If this isn't what you're after, then you'll have to give us a bit more of what you're after.
 

Thread Starter

hondabones

Joined Sep 29, 2009
123
Are you just trying to find the amount of characters in the var?
Yes. I need to know the number of characters in the variable.

2.34 has 4
100.34 has 6

etc.
someonesdad said:
There's no unique string representation of a given double, as there are lots of approximate choices.
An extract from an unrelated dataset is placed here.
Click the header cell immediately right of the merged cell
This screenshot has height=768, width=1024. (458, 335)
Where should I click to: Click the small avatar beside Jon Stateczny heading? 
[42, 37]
Examples: printf("%.3f", v), printf("%.8f, v), printf("%.4e", v).

If this isn't what you're after, then you'll have to give us a bit more of what you're after.
That isn't what I'm after.

Here's a snippet:
Rich (BB code):
while (Rs != l + 1)
{
	current = v/(Rs + l);
	p1 = (pow(current, 2)) * Rs;
	p2 = (pow(current, 2)) * l;
	p_resist = p1 * pow(10, 3);
	p_load = p2 * pow(10, 3);
			
//	int pr;
//	char buffer[10];
//	char len;
//	pr = sprintf(buffer, "%lf", p_resist);
//	printf("\n>>>%d\n", pr);

//	if (strlen(pr)  < 5)
//		strcat(pr, " ");

//		strcat(linetoprint, pr);
//		printf("%s", linetoprint);
What I'm trying to achieve is the values of the variables are output to the screen in a table/chart.(the code for this section is not in the snippet)

2.34 takes up less space than a variable with a value of 1234.56 thus, changing the width of the chart and deforming it when it outputs. I am attempting to check the size of the variable and adjust the chart/table with the appropriate adjustments.

Does this make sense?
 

rjenkins

Joined Nov 6, 2005
1,013
The conventional way would be to use fixed format in the printf statement,

Decide on the precision you want to use, like %6.2f or %4.5f

eg. rather than
printf("%lf", p_resist);
use
printf("%4.2lf", p_resist);

assuming you wanted four digits before the decimal point and two after. Adjust as required.

Your results will then print in neat columns.

When using floats, you will often get values that print to silly numbers of digits after the decimal point unless you fix the format, so trying to measure the length won't give meaningful results.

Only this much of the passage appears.